What is required:
Starting at the line containing "Task: Click the previous page left arrow" and ending at the line containing "Task: Click the external", print every line of the material below exactly, both ends included, and stop there.

Provided records:

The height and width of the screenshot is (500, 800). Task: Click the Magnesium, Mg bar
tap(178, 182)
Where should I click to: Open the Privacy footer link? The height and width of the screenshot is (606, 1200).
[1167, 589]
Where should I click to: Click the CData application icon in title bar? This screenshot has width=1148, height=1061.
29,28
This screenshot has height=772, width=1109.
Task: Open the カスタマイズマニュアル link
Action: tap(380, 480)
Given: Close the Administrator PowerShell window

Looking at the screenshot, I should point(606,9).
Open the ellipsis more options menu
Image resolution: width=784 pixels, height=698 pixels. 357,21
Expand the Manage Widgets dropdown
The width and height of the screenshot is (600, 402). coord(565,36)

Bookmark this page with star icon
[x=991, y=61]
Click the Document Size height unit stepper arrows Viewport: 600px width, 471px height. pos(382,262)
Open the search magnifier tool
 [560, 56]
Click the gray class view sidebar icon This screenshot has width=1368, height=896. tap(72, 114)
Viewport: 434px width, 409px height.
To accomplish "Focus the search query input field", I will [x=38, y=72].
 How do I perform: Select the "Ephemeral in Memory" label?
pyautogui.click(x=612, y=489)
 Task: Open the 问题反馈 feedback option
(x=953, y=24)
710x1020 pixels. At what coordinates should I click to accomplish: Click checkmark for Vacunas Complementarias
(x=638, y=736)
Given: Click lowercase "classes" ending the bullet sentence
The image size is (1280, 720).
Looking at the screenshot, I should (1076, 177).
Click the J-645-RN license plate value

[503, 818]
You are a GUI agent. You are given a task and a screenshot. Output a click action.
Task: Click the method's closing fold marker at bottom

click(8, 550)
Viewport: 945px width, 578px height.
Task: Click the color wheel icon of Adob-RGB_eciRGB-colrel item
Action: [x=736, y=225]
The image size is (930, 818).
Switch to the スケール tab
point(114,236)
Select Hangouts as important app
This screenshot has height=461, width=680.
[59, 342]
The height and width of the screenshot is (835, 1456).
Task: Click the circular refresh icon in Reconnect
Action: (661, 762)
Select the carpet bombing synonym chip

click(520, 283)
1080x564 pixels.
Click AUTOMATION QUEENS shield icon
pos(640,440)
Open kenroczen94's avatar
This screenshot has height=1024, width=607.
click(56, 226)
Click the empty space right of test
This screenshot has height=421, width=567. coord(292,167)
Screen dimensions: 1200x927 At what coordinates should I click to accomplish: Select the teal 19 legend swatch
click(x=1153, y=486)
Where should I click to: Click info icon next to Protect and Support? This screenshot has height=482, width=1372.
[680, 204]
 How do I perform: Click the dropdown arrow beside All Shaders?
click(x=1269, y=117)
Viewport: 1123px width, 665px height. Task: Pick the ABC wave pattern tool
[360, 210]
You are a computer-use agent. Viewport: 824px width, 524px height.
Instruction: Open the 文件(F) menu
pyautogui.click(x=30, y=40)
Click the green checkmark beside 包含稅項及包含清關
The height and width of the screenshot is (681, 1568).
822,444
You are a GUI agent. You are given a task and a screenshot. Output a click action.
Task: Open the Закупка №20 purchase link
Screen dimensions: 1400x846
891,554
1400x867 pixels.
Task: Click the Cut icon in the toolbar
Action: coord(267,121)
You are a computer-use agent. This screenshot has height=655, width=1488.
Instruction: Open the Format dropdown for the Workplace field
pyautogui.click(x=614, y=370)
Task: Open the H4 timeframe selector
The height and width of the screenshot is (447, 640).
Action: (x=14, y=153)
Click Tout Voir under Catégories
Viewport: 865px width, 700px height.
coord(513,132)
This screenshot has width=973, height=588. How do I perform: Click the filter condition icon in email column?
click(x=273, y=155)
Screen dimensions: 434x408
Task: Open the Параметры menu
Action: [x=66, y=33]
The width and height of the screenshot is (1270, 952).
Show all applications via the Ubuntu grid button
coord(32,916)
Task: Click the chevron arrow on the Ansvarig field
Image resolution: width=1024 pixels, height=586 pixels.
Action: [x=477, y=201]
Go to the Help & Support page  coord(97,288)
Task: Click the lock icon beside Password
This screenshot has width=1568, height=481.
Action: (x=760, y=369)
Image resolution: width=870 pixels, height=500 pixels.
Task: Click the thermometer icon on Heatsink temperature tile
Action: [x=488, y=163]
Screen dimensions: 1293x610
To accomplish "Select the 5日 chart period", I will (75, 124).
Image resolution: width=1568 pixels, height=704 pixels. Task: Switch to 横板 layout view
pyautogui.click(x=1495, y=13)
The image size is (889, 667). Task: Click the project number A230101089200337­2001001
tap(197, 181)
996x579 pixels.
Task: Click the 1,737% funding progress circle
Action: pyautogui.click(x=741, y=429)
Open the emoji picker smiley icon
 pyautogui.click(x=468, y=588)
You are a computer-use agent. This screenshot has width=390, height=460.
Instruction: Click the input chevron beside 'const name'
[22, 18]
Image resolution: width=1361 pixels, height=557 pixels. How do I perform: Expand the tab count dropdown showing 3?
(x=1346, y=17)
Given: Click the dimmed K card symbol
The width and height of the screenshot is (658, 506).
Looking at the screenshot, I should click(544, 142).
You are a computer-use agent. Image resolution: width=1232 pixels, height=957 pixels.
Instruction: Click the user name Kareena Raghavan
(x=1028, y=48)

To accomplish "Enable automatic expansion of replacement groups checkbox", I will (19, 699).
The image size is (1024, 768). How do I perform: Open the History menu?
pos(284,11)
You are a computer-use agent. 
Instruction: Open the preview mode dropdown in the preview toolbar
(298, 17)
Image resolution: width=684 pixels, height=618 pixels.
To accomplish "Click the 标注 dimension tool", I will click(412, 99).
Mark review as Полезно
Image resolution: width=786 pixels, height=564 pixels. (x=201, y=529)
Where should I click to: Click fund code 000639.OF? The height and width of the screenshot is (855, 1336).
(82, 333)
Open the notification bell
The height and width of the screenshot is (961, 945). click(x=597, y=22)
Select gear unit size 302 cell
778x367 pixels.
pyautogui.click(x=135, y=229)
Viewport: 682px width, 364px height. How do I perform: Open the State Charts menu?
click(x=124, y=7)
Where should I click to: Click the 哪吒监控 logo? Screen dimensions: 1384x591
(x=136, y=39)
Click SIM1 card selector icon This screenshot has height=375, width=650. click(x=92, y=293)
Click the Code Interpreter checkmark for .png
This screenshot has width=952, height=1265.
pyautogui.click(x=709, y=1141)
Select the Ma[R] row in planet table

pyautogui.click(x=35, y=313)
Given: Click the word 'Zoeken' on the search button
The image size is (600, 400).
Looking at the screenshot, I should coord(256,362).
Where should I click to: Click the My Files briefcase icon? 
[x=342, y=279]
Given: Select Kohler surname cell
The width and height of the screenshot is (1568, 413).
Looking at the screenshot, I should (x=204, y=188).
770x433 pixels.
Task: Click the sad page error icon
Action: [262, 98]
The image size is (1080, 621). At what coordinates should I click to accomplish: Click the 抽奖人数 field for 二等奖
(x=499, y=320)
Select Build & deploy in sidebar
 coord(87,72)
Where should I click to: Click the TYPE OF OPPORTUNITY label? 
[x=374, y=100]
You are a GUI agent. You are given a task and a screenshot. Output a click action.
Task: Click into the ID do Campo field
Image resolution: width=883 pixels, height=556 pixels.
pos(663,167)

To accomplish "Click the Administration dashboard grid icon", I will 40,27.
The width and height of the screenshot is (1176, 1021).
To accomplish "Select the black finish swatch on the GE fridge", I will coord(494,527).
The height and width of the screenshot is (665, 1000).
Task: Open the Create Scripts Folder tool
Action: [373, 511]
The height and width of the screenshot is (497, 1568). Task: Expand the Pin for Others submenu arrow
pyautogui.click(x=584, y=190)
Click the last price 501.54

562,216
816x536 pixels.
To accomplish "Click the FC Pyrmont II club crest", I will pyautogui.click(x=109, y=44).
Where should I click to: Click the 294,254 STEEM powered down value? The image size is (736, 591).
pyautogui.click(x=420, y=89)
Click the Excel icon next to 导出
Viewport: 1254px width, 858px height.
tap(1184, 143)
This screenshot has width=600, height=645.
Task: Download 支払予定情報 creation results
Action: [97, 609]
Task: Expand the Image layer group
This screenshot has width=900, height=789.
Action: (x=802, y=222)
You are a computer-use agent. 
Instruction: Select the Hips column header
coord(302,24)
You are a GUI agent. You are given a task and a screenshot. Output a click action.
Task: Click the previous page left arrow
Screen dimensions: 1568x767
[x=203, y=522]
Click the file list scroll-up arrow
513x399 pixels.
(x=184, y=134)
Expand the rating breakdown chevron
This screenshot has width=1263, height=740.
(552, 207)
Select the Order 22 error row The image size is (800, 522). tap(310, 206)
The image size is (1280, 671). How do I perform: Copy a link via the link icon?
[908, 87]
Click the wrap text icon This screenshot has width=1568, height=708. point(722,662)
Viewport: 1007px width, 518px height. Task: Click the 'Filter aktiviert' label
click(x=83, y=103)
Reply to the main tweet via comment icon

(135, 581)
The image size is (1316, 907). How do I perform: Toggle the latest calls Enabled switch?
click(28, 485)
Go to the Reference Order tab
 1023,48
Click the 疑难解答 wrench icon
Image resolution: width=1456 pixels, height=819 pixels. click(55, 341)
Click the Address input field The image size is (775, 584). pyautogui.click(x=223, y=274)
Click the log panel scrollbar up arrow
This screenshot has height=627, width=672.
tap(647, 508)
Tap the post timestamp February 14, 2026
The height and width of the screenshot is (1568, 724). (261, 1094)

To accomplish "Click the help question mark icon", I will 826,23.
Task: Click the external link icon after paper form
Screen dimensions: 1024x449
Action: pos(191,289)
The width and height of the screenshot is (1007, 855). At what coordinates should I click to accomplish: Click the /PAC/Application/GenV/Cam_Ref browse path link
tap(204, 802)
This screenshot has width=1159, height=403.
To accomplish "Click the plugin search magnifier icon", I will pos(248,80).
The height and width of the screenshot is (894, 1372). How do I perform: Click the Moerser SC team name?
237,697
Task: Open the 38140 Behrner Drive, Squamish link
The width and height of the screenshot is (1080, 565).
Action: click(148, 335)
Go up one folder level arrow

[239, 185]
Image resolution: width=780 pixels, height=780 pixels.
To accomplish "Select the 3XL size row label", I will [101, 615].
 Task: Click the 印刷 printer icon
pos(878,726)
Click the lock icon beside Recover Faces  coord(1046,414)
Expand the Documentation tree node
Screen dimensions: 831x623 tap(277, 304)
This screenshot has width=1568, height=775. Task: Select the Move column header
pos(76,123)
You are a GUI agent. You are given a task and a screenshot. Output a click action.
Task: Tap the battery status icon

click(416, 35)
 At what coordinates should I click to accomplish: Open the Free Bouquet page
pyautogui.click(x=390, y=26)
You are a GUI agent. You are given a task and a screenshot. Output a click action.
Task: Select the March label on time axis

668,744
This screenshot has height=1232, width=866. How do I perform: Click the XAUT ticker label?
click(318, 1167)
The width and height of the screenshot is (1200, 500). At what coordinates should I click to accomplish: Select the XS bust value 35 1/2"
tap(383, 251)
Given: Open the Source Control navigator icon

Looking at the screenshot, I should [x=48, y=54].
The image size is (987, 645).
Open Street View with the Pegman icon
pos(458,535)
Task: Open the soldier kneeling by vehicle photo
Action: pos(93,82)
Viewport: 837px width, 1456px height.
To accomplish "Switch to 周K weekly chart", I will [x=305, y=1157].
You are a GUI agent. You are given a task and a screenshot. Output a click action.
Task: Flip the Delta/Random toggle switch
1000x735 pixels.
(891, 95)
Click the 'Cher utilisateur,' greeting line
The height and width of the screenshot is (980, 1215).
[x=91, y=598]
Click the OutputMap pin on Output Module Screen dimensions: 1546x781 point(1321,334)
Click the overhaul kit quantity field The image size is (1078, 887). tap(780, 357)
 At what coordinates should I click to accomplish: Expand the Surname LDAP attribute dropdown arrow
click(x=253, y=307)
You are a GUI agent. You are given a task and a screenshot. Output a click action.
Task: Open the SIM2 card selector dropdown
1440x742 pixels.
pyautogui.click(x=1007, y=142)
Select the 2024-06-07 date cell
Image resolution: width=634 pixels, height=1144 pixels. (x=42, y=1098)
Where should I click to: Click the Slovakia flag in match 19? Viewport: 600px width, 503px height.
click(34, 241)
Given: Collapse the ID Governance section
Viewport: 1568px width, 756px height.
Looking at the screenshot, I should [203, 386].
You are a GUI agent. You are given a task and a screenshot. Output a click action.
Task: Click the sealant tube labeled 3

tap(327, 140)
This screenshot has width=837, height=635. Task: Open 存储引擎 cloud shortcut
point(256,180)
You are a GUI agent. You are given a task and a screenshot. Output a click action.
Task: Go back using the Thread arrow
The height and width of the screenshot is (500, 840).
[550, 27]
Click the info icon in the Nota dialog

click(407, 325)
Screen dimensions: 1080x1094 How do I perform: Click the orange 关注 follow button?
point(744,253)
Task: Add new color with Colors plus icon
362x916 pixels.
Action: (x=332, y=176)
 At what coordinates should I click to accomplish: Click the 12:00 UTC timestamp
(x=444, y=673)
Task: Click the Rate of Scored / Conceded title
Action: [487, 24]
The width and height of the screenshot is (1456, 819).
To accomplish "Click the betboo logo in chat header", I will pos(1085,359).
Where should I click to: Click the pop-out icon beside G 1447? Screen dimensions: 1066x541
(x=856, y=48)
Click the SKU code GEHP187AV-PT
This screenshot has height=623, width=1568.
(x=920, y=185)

Task solution:
Task: Click the previous page left arrow
Screen dimensions: 1568x767
[x=203, y=522]
Click the file list scroll-up arrow
513x399 pixels.
(x=184, y=134)
Expand the rating breakdown chevron
This screenshot has width=1263, height=740.
(552, 207)
Select the Order 22 error row The image size is (800, 522). tap(310, 206)
The image size is (1280, 671). How do I perform: Copy a link via the link icon?
[908, 87]
Click the wrap text icon This screenshot has width=1568, height=708. point(722,662)
Viewport: 1007px width, 518px height. Task: Click the 'Filter aktiviert' label
click(x=83, y=103)
Reply to the main tweet via comment icon

(135, 581)
The image size is (1316, 907). How do I perform: Toggle the latest calls Enabled switch?
click(28, 485)
Go to the Reference Order tab
 1023,48
Click the 疑难解答 wrench icon
Image resolution: width=1456 pixels, height=819 pixels. click(55, 341)
Click the Address input field The image size is (775, 584). pyautogui.click(x=223, y=274)
Click the log panel scrollbar up arrow
This screenshot has height=627, width=672.
tap(647, 508)
Tap the post timestamp February 14, 2026
The height and width of the screenshot is (1568, 724). (261, 1094)

To accomplish "Click the help question mark icon", I will 826,23.
Task: Click the external link icon after paper form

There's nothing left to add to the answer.